Sports injuries from overexposure to kids
Recent research shows that sports injuries account for as high as 40% of ER visits for children aged 5-14 years. There is no one sport that is more to blame. Experts believe that injuries can be caused by overexposure to one or too many sports. These injuries are known as “overuse injuries”.
According to one attorney, any sport can cause overuse injuries in children. Children today are more vulnerable than ever because they require more recovery time. They play multiple sports every day, or one or more at a time. They don’t get a single day off.”
Many parents claim that their children were just as athletic in childhood and didn’t sustain injuries. Children were more in control of their own activities in years past. Today, things are more competitive and strict.
Doctors quickly point out that today’s kids are mabetsika subject to strict schedules set by adults for adult-driven activities. Most children used to direct their daily activities outside, or in their backyard. They would also take breaks to reduce their energy levels.
Dr. Michael Kelly, Hackensack University Medical Center, New Jersey, is the chairman of the department for orthopedic surgery. He says cross-training is better than having too many children focus on one sport that puts repetitive strain on certain muscle groups or bones.
He stated, “It used be that you played football, then you might have gone on to play basketball and then, later, you might go on to play Little League or even tennis.” It was easy to switch between sports and not have any training that would prevent repetitive injuries.
Because children are still developing, repetitive injuries are very common in them. Doctors are most concerned about growth-plate areas, which are areas of soft tissue and developing tissue. The growth-plate areas can be found at the ends of long bones such as those of the arms and legs. These bones are still growing and are not as solid as adult bones.
The National Institutes of Health warns that 15 percent of childhood fractures are growth-plate injuries. These injuries are twice as common in boys than they are for girls. This is most common among boys between 14 and 16 years old. The most injuries for girls are between 11 and 13.
How to keep your kids safe from sports injuries
Parents don’t have to shelter their children in order to protect them. Parents can take many precautionary steps to ensure their children’s safety while they play sports.
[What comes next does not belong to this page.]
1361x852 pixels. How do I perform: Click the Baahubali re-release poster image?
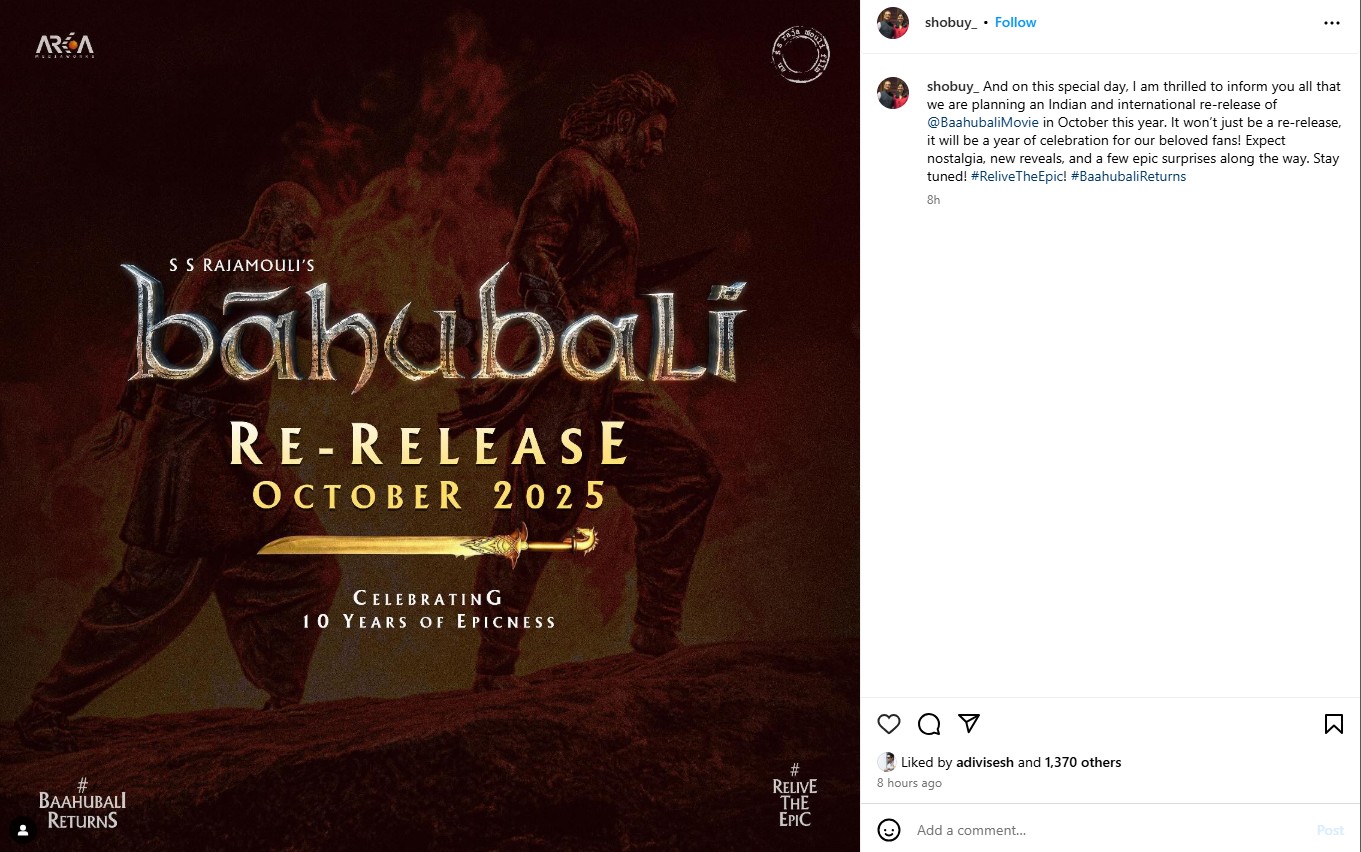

Parents don’t always have to be the bad guys and force their child to take time off, especially if they’re playing a sport that could cause injury.
Technology that is constantly changing brings more risk of injury. For example, the balance boards (think about a hoverboard with two big wheels). These have been known to cause injuries such as a head injury, broke bones, sprained ankles and so on.
“Kids will play whenever they want to, even if they get hurt.” If an injury occurs or is possible, it is up to the parent. A parent should tell their child what to do.
This can be challenging, especially when there are many adults involved in the children’s activities. Children often play on the courts or fields with coaches, trainers, parents, and teachers. High school students can be difficult to manage in order to avoid overuse injuries. Their eyes are focused on college scholarships, and they often hide their pain or injuries.
Children should stop playing when they feel pain. Coaches, team leaders, and other personnel need to be trained to recognize that pain can indicate injury. If the pain persists after several days of rest, it is time to visit the doctor.
Doctors advise children to stop focusing on one sport until puberty. Each season should only be one sport with breaks of one to two months in between. These breaks allow kids to be children and still enjoy other activities or bike riding. They should not be as focused on their sport during these breaks as they are during the designated seasons.
You may be eligible for compensation if your child is injured while playing a sport, or while being supervised by others.